§ ACTIVITY: Leaving out every picture, copy the lines of the data exactly, from the first through the line containing "Click author avatar under 爱派 AiPy post".

§ DATASET RECORDS:
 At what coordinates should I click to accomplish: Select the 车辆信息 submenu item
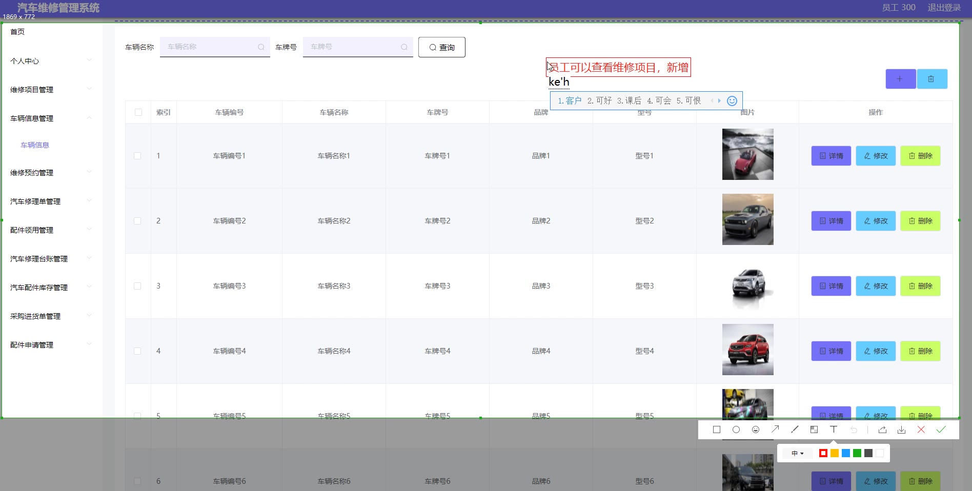pyautogui.click(x=35, y=145)
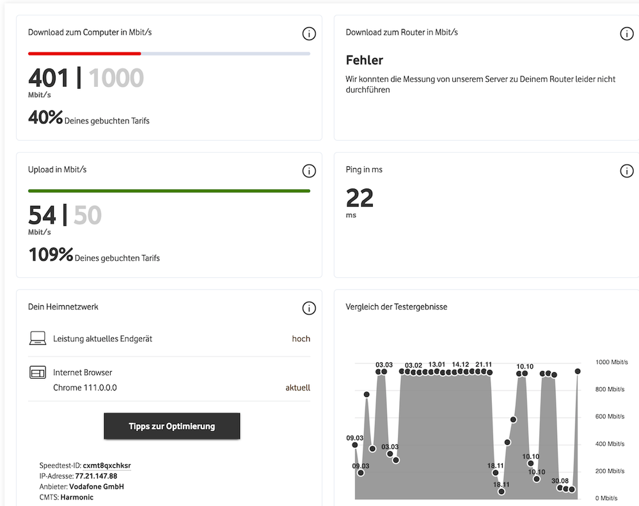Click the 22 ms ping value
Viewport: 639px width, 506px height.
click(x=359, y=199)
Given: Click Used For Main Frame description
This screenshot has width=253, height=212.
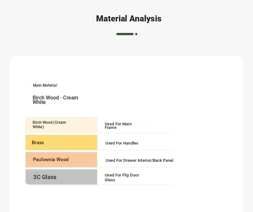Looking at the screenshot, I should 118,126.
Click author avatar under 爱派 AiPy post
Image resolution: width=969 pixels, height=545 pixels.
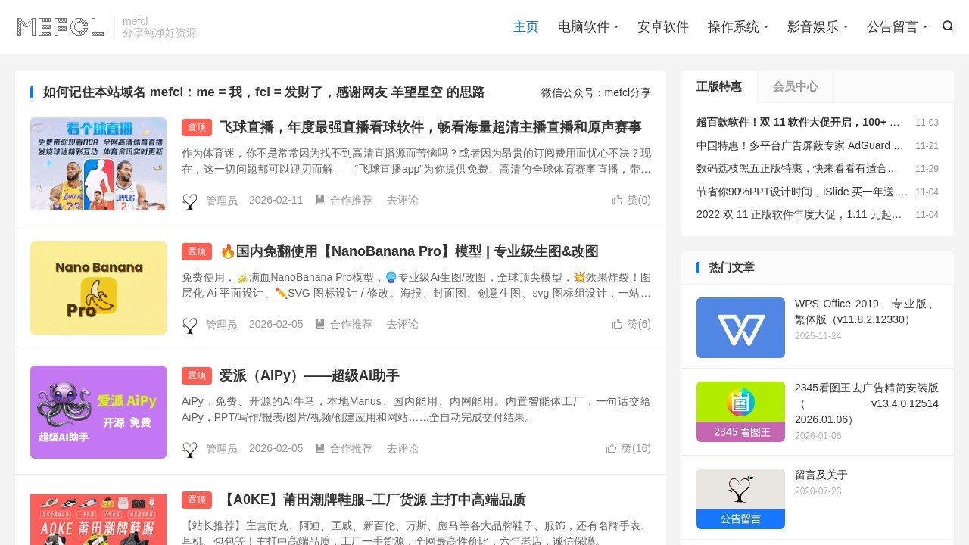click(190, 449)
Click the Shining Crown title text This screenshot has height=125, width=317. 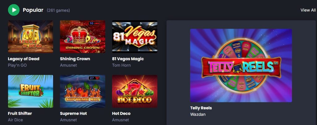click(x=75, y=59)
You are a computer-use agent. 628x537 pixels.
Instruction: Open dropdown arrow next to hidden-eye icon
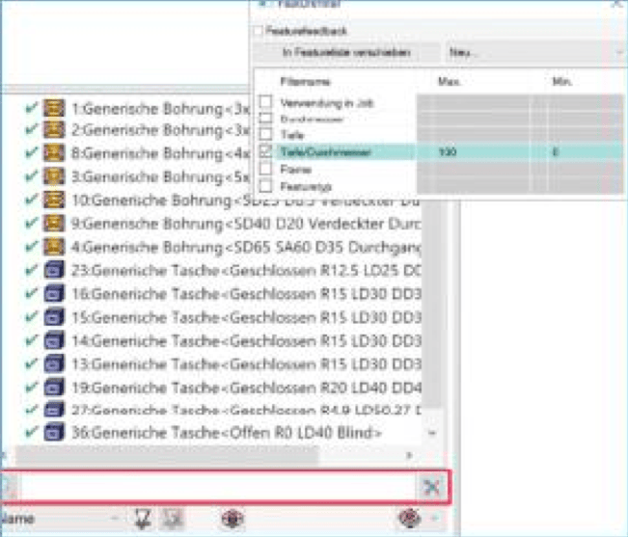point(435,519)
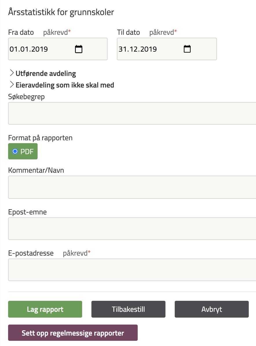Click the Kommentar/Navn text box
256x346 pixels.
[132, 187]
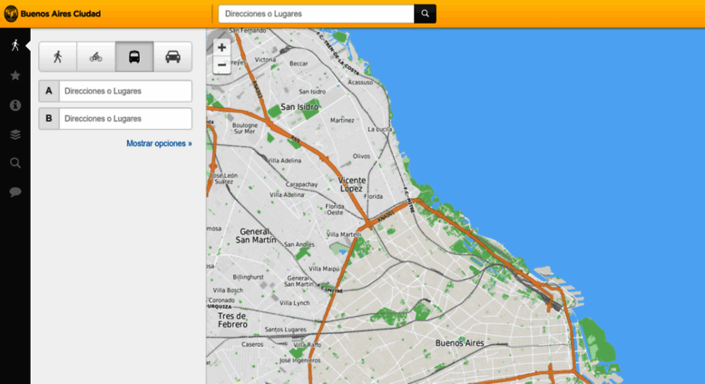Select the car transport mode

[x=172, y=56]
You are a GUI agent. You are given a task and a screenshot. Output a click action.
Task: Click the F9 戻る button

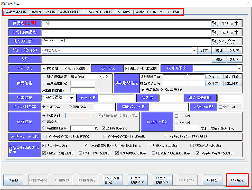[x=212, y=180]
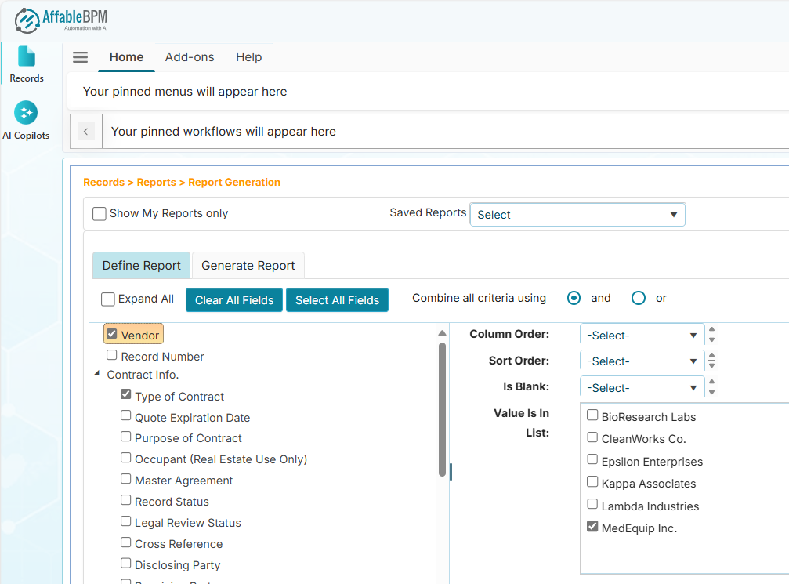This screenshot has width=789, height=584.
Task: Select the 'or' criteria radio button
Action: 639,298
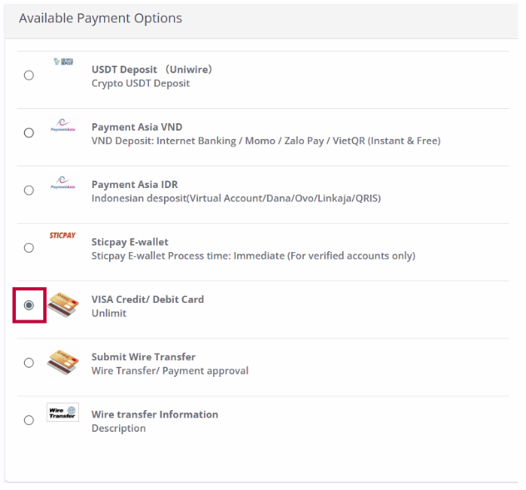Click the selected VISA Credit/Debit Card radio button

pos(29,305)
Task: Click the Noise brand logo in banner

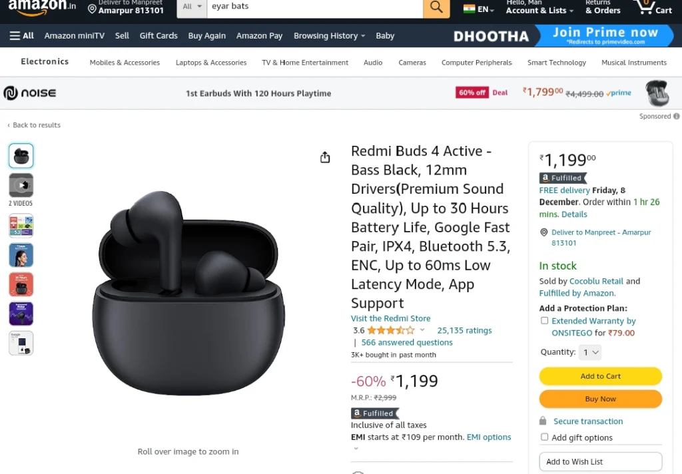Action: [30, 93]
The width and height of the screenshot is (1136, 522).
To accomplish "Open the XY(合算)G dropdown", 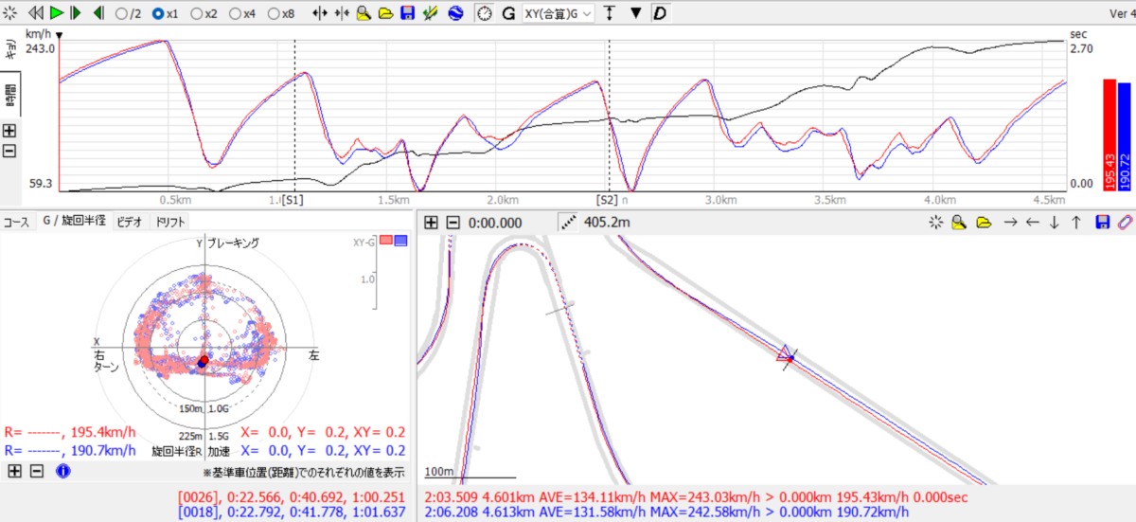I will [558, 14].
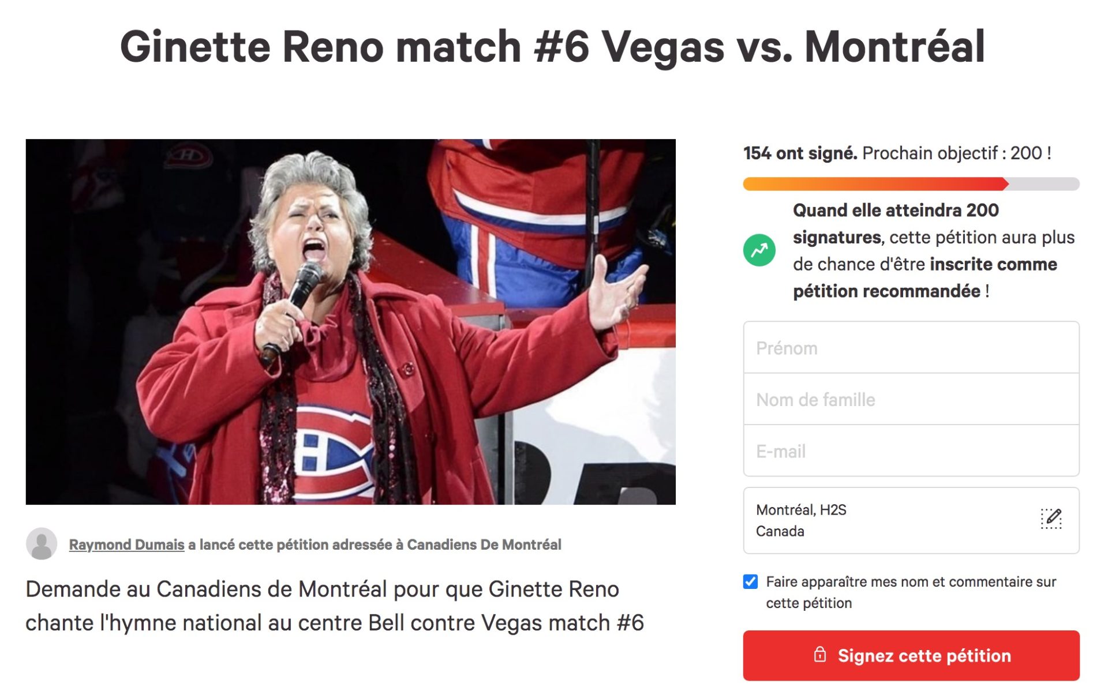Image resolution: width=1108 pixels, height=691 pixels.
Task: Click the petition description paragraph
Action: pos(335,606)
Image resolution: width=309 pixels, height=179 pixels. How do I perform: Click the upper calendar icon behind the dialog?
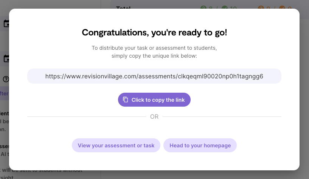(x=6, y=24)
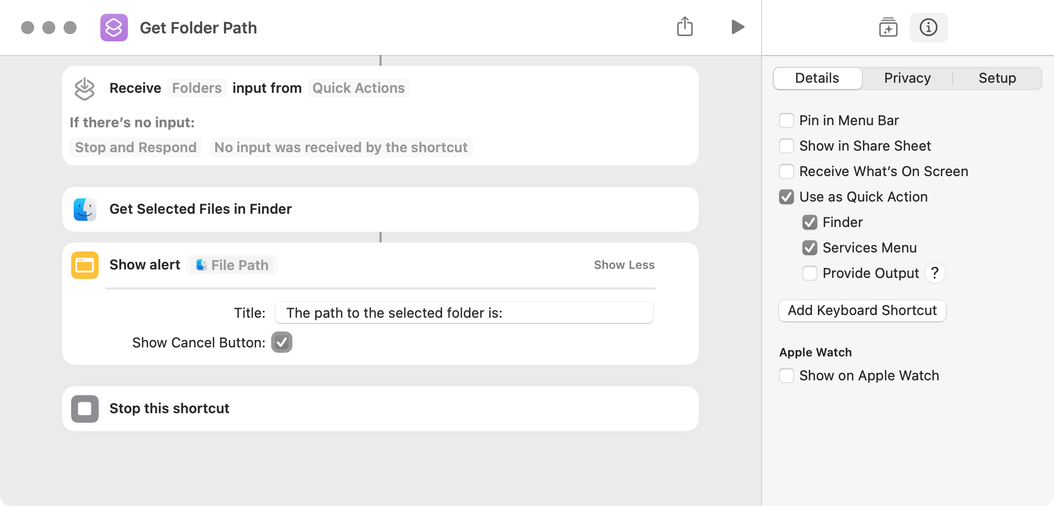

§ RESPONSE AREA:
 At what coordinates should I click to accomplish: Select the 车辆信息 submenu item
pyautogui.click(x=35, y=145)
Click the 22 ms ping value
Viewport: 639px width, 506px height.
click(x=359, y=199)
Given: Click Used For Main Frame description
This screenshot has width=253, height=212.
Looking at the screenshot, I should 118,126.
Click author avatar under 爱派 AiPy post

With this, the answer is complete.